Algocreep

Algocreep — a phenomenon of shared use of digital devices and their algorithmic recommendation systems where multiple users’ inputs create undesirable algorithmic results. One person’s algorithmic recommendations creep into the other’s feed.

To anyone who has ever used Spotify while having kids, this phenomenon will be intimately familiar as suddenly generated playlists will contain children’s movie soundtracks or other songs among their own preferences. It can be funny or jarring, but handling multiple users’ input is not something our current generation of algorithmic recommender models are well equipped to do. It’s like algorithmic split personality: One minute, some Beyoncé or 90s hip hop; then suddenly the Paw Patrol theme song.

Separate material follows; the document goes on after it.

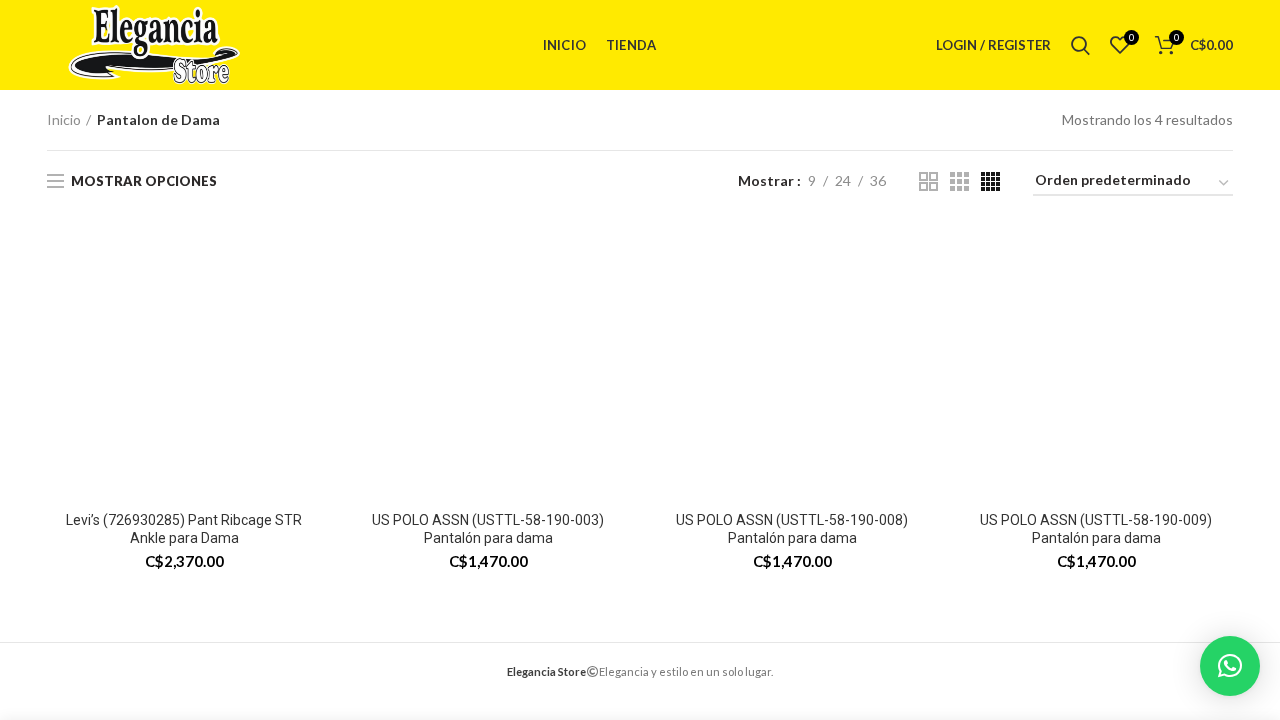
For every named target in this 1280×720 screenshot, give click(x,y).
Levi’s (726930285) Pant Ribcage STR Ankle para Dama (184, 529)
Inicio (64, 119)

A more narrow, somewhat milder version is the confusion music streaming services develop between work and entertainment playlists: Many knowledge workers listen to completely different music while working — for example, only instrumental, or focus playlists, or classical piano — while for their enjoyment in their free time they prefer completely different vibes.

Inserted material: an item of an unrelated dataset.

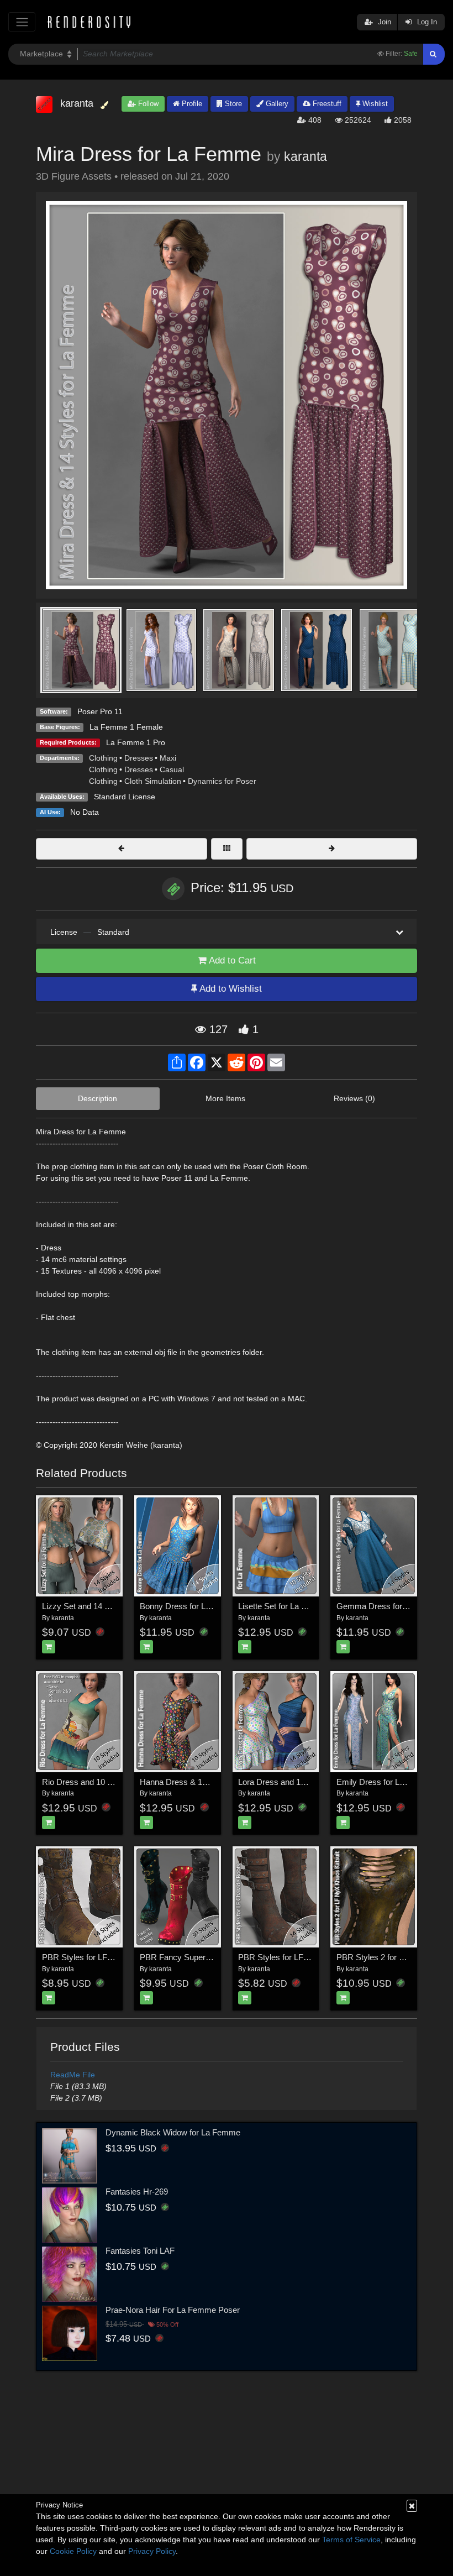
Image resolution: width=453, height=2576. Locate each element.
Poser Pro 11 (100, 711)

Less entertaining and a little more invasive — at least it feels more invasive — is ever using someone else’s device and just being exposed to their completely different targeted ads or sometimes personalized search results. This feels truly weird at times, and it’s not pleasant for anyone involved. It’s like stepping into someone else’s bedroom, only 10x more so. There was never a more awkward time to fix your parents’ computer.

Or maybe it’s just a reminder that algorithms aren’t all that powerful or sophisticated yet. They’re just confused DJs at our party, desperately trying to please everyone — and pleasing no one in particular. In a way, they even more need the world to be orderly and structured than we do. And there’s some solace in that.